造りは現代風にしてはいるが、なにが特徴という風でもない。
やがて彼らに案内されたその立派な建物はサークル棟だそうだ。
おい、信じられるか? 建物全部に、大学の若者達が集まる部屋がギュウギュウ詰めになっているんだ。
ここは学び舎じゃなかったっけ?
俺はそう思いながら彼らの案内に従った。
「瀬埜く~ん。またキミに面会だよ」
また……ということは俺の先に誰か面会に来ていたということか。
「あ、案内してくれたんだ。ありがとう!」
「キミも忙しいねー。あ、また今度イベント開く時には呼んでよ。僕らも行くからさ」
「ああ、もちろんだよ。この間も盛り上がったしね。次ももっと盛大にやるつもりさ」
「期待しているよ」
「あ、それじゃあどうぞ」
と俺はその部屋へと足を踏み入れる。
ぞわり。
その瞬間、なんとも言えない悪寒が俺の全身を撫でていく。
いや、実際はこのドアを開けた瞬間からその気配は感じられていた。
「え~っと……初めまして……ですよね? 瀬埜一真です」
「九頭龍乱時郎だ」
「へえ。すごい名前ですね。それで、その九頭龍さんが僕になんの御用でしょうか?」
その若者は一貫して笑顔を崩さない。
良く言えば人懐こい、悪く言えば軽薄な笑顔だ。
「俺ぁちょいと頼まれてね。人を探しているんだ」
「はあ……人……ですか……」
笑顔を崩さないが明らかに全身から興味なさそうな気配が漂い出していた。
「矢島粧子っていうんだが……心当たりはないか?」
「さあ……ありませんね。参加者1人1人の名前まで僕が確認しているわけじゃありませんから」
「そうか。参加者の名簿なんかは?」
「会場は基本自由参加です。名簿なんて作っていませんよ」
「なるほど……」
こいつは面倒くさそうだ。
「お力になれずに、申し訳ないです」
「いや、かまわないよ。ただ、噂を聞いたものだからね」
「噂……ですか?」
「ああ。それもあまりよくない方の……」
「まあ、そういう疑いがかけられるのもわかります。でも、その噂の出所って、結局のところ、僕らへのやっかみですよ」
「ほう?」
「僕らのサークルが急成長したものでね。他の大学や、声が掛からないサークルが嫉妬しているんです。まったく……迷惑な話ですよ」
「だがよぉ……お前さんのサークルに巣くう連中も居るんじゃねえのかい?」
「居たとして、それを取り締まる権限なんて僕らにはない。

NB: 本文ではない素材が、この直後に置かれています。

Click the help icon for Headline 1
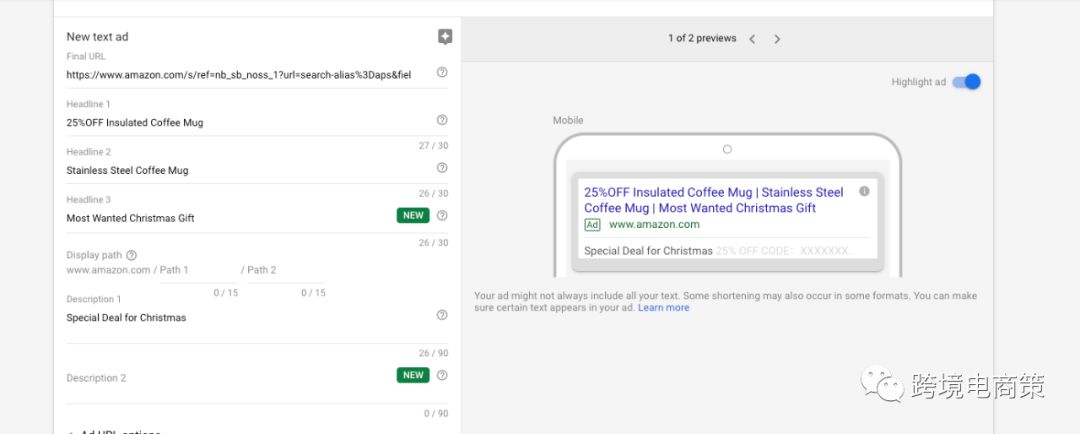Image resolution: width=1080 pixels, height=434 pixels. pyautogui.click(x=442, y=120)
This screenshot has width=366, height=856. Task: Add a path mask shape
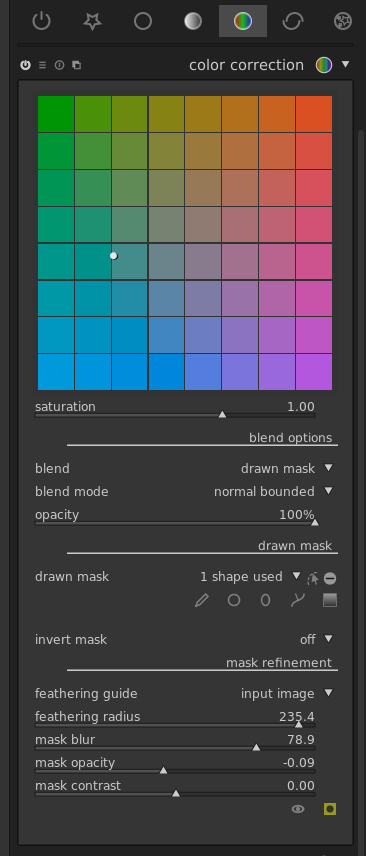point(298,601)
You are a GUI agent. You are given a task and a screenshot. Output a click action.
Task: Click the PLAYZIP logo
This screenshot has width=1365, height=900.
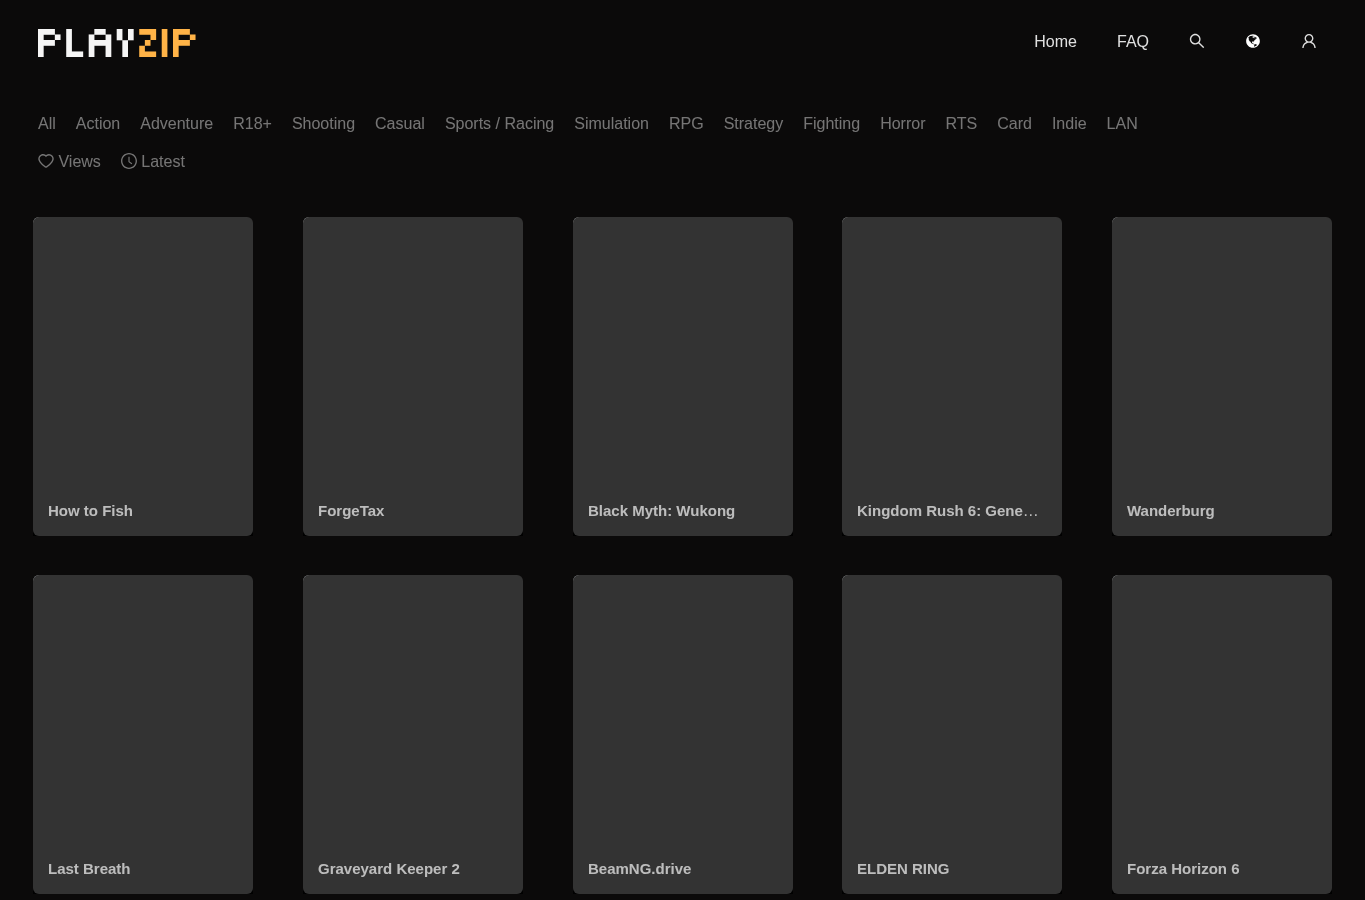pyautogui.click(x=116, y=43)
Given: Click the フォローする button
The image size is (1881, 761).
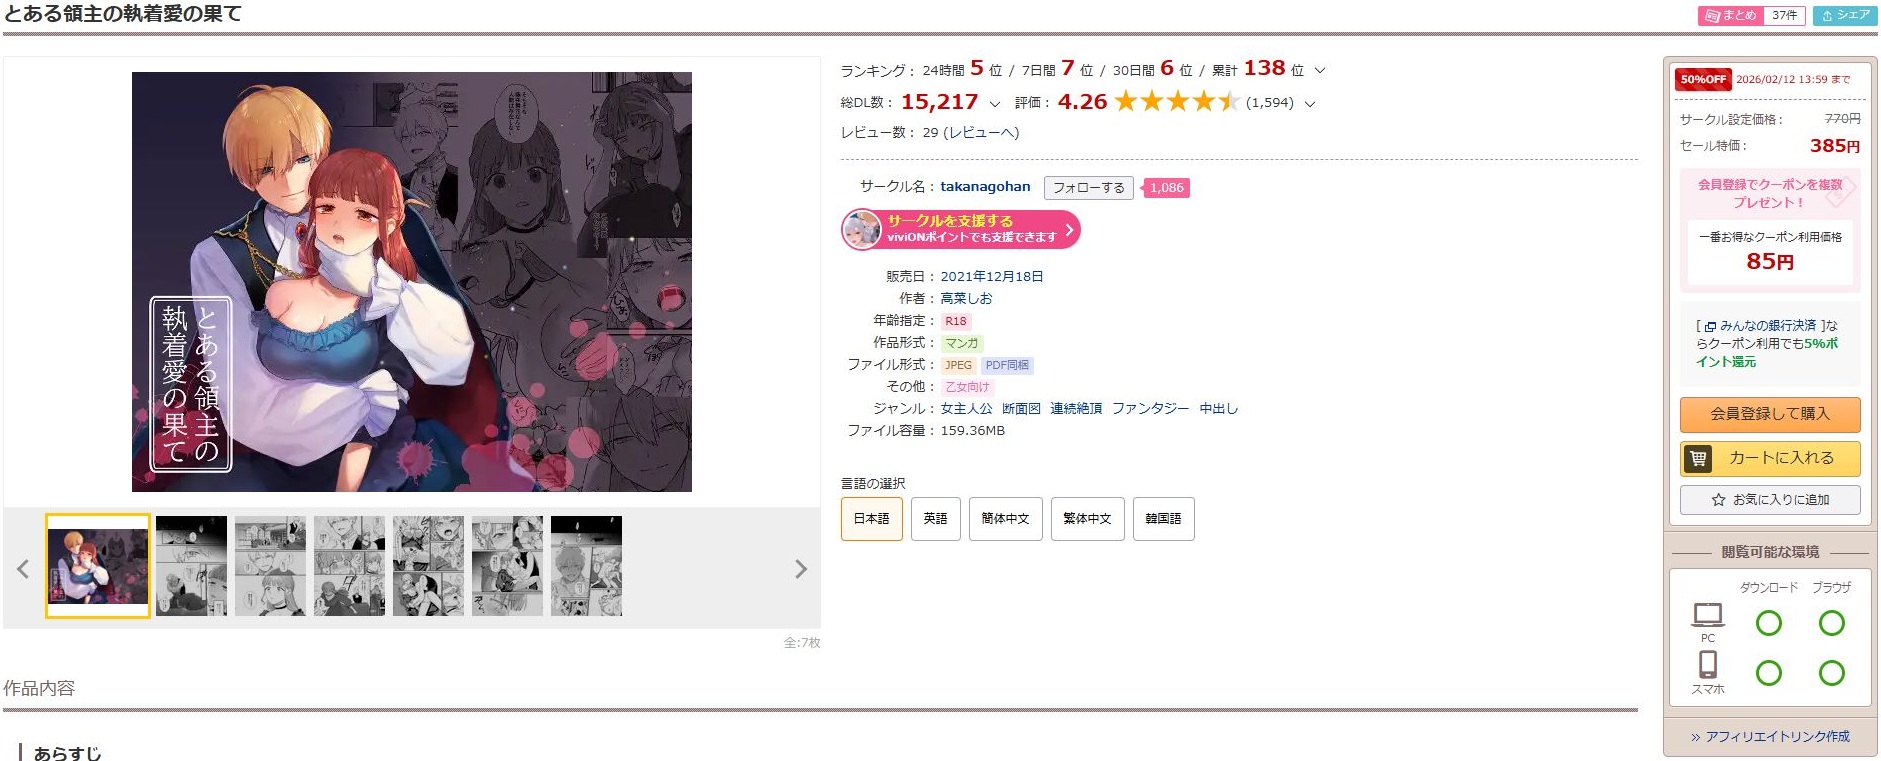Looking at the screenshot, I should [1088, 188].
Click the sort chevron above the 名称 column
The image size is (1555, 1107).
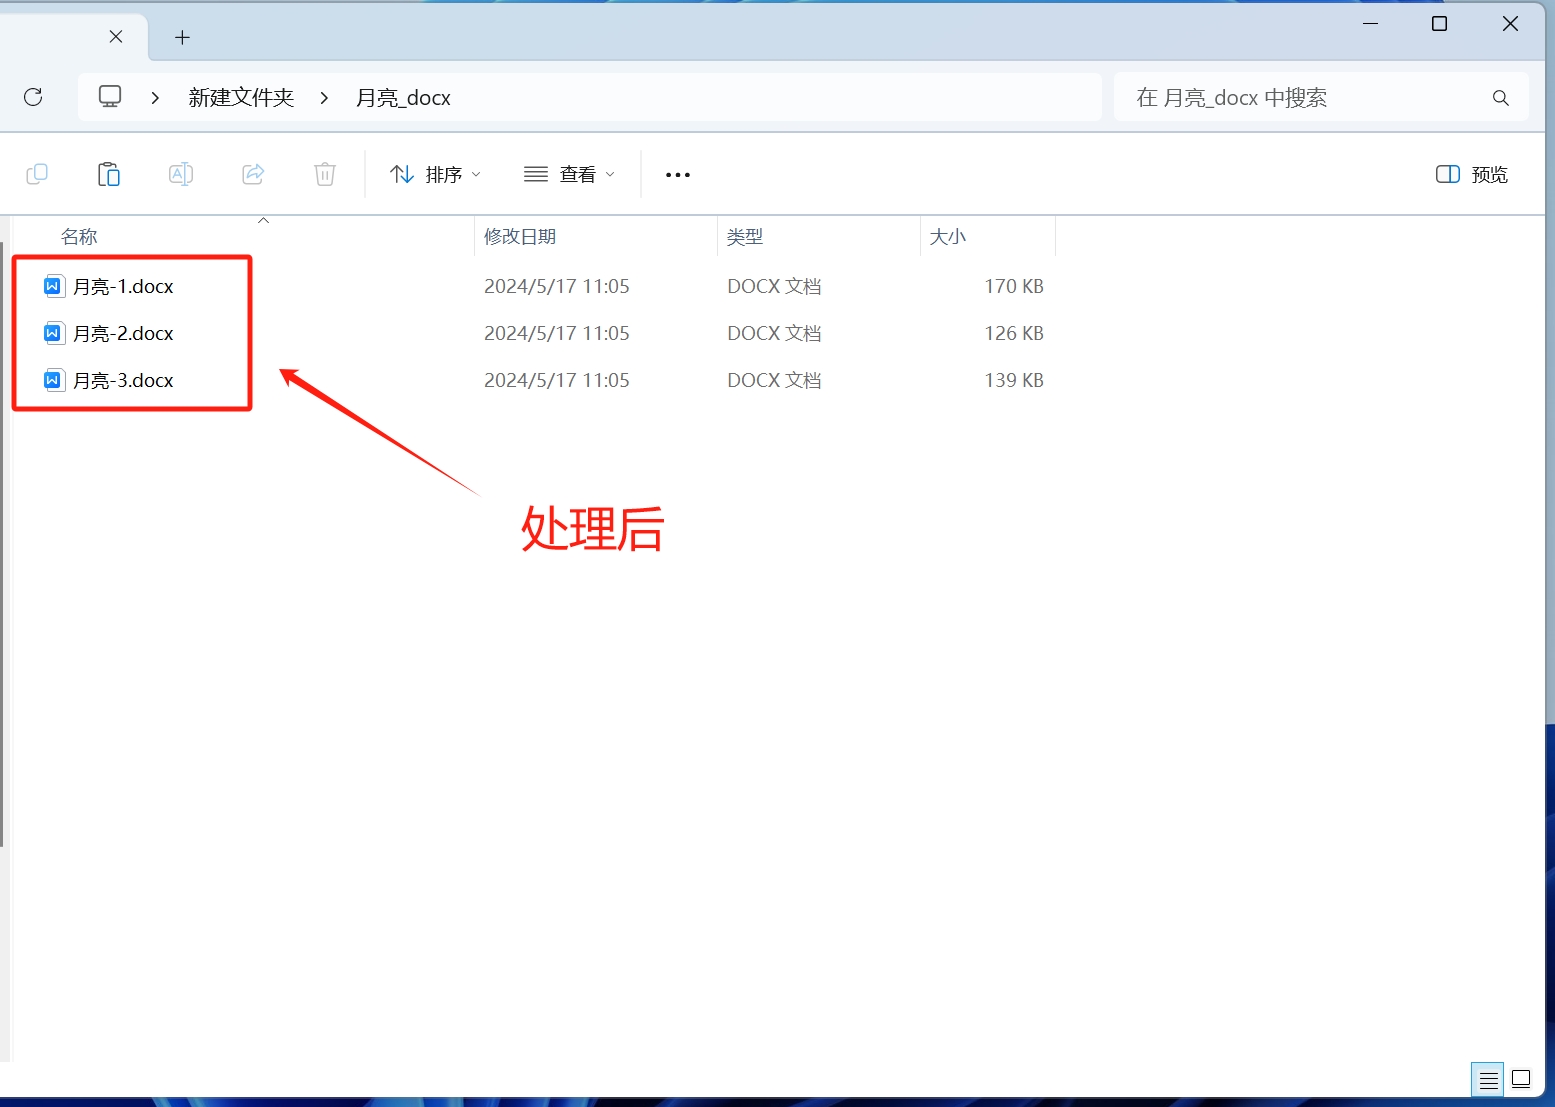[263, 219]
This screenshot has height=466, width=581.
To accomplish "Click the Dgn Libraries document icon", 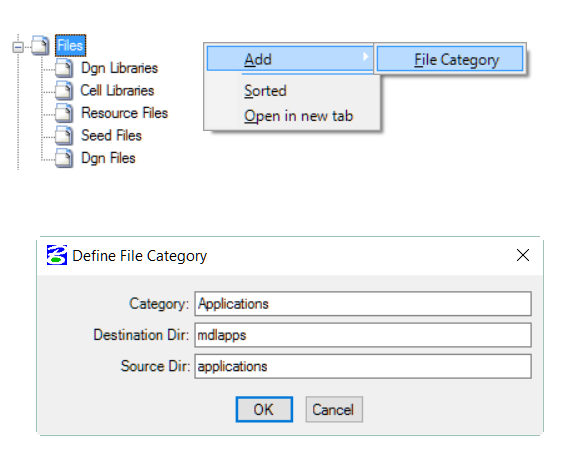I will pos(64,68).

僕らは自由なイベントを開催しているんですから」
「自由……ねえ」
「疑うなら是非調べていただいて結構です。あ、もしもそんな悪い噂みたいなことをしている連中が居たとしても僕には関係ありませんから」
「なるほど」
「だいたいですよ。僕らにはエイチアイと協力してやっているんですよ。事件みたいなこと起こすなんてそもそもあり得ません」
「エイチアイ?」
「知らないんですか? ヒューマンインディペンデンス。今横浜で急上昇の企業です」
「いや。よくは知らんな」
「はあ。まったく……エイチアイは人材育成にも力を入れて、僕ら大学生の就職斡旋にも協力してくれる会社です。そこに泥を塗るようなマネ、普通に考えて出来るわけないじゃないですか!」
少し笑顔が崩れる。若いな。案の定薄っぺらい鍍金だ。
「そりゃあすまなかった。なにもお前さんたちを疑っているわけじゃあないんだ。ただよぉ、俺も一応仕事だから、可能性は一つずつ潰しておかねえとなぁ」
「それは……わかります……いきなりやって来てその尋問みたいな口調は……ちょっと納得しかねますが……」
「尋問……ねえ……そいつぁ悪かったな。如何せん俺ぁ口が悪くっていけねえや」
「そう思うなら直された方がいいですよ」
「永年のクセでなぁ……まあ、考えとくよ」
「あ、お茶も出さずにすみません。気が利かなくて」
「いや。いい」
俺はそう言ってその瀬埜一真に背中を向ける。
「ああ、そうだ。俺の前に誰か来客があったのかい?」
「ええ。これでも忙しいんですよ」
「誰が来たのか聞いても?」
「隠しても意味がありませんからお教えします。さっき言っていたエイチアイの社長さんです」
「へえ。社長自らが大学生に面会たぁ。こいつぁお見それしたねぇ」
「茶化さないで下さい。福栄さんには本当に世話になっているんですから……」
「福栄……なんてんだい?」
「福栄誠司さんですよ。新聞くらい読んだ方がいいんじゃないですか?」
「読んでも覚えられなくてなぁ……まあ、ご忠告ありがとうよ」
そして俺は部屋を後にする。
背後で扉が閉まると一気にイヤな気配が薄れた。
「あんの野郎……今度は何を始めるつもりだ」
俺は独り、知らずそう呟いていた。